The Witch’s Easel

The Witch’s Easel

Available on July 9th in Kindle Unlimited, E-Book, and Paperback formats on Amazon.

When the witch of Shadybight disappears under mysterious circumstances, her daughter—Bean—sees a nightmarish glimpse of what will come. Though Bean and her mother were estranged for nearly seven years, it proves to Bean they still have a bond, whether she wants that connection or not. To solve her mother’s disappearance, Bean is forced into the world she never intended to enter, a world riddled with curses, murder, and ghosts.


☾ ⋯Prologue⋯ ✩

On a cold October night, the witch of Shadybight hobbled her way across an empty street with a cane and a Pullman suitcase. She was a withered old thing, and the many years she had spent gardening for the town’s elite had left her hunched and disabled. But that did not stop the determination in her every step as she crossed that road. It was lit by one street lamp—that had a habit of flickering when cars passed by—and two shops on each corner, which were often closed during the suspicious hours of midnight and two A.M: the time she had chosen to travel.

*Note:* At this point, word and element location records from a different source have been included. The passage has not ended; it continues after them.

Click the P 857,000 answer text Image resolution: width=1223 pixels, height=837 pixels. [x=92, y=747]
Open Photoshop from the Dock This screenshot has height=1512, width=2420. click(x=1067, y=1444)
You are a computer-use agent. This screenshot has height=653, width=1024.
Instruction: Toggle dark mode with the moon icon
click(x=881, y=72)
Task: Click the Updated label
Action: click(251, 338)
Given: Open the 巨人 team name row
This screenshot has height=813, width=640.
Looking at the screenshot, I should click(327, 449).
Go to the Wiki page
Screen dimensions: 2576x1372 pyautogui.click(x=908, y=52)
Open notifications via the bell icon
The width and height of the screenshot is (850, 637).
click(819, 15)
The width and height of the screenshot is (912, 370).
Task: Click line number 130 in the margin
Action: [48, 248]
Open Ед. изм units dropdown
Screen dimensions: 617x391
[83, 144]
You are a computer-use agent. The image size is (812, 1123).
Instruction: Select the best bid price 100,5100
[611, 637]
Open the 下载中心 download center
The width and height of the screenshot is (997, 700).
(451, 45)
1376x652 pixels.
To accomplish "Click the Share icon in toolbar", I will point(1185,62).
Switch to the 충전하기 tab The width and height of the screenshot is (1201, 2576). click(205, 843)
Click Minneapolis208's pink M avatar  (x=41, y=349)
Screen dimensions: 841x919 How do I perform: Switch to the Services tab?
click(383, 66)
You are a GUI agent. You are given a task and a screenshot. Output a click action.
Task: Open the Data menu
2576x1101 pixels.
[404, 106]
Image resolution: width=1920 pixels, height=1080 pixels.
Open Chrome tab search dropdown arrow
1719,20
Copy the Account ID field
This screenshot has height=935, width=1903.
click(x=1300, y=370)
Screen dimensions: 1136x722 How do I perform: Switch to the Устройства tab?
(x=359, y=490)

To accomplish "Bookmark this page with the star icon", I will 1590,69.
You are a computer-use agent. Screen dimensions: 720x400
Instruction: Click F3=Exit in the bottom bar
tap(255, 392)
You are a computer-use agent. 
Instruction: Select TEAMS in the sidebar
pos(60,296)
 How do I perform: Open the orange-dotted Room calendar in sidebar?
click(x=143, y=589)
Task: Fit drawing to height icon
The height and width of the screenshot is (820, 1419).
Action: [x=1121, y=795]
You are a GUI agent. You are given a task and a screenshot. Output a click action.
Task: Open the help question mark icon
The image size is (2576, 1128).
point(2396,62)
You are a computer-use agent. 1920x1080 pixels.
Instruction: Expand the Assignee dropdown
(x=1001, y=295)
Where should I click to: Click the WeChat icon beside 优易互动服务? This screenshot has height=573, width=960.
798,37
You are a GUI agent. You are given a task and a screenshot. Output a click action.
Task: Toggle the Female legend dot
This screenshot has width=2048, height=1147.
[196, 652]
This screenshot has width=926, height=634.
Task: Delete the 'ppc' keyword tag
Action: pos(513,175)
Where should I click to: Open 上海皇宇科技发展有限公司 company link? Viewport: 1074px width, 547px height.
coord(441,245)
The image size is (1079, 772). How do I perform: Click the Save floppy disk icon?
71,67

There were only two people Briney Dodds would seek at that time, and the chances she was visiting one of them that evening were all but certain.

The first had once loved Briney so dearly she called her “mom,” but the years had bred that love into scorn, scorn into hatred, and hatred bent their relationship until it broke. Even so, the witch found comfort in her only daughter, despite her daughter finding no comfort in her.

The second would welcome her with a loving cup of tea and a chance to tell her story until the sun rose the next morning. Her unofficially adopted son was an orphan with a dim future before he found his favor with the witch. He was now a detective in the local, and only, police station, where he cultivated his curious distaste for corner stores—though he found himself buying a paper at one every other evening.

Had Briney chosen a street closer to her son, she would have found him lurking outside his most-frequented corner store, but she found neither of her children that night.

She never found her way across the street.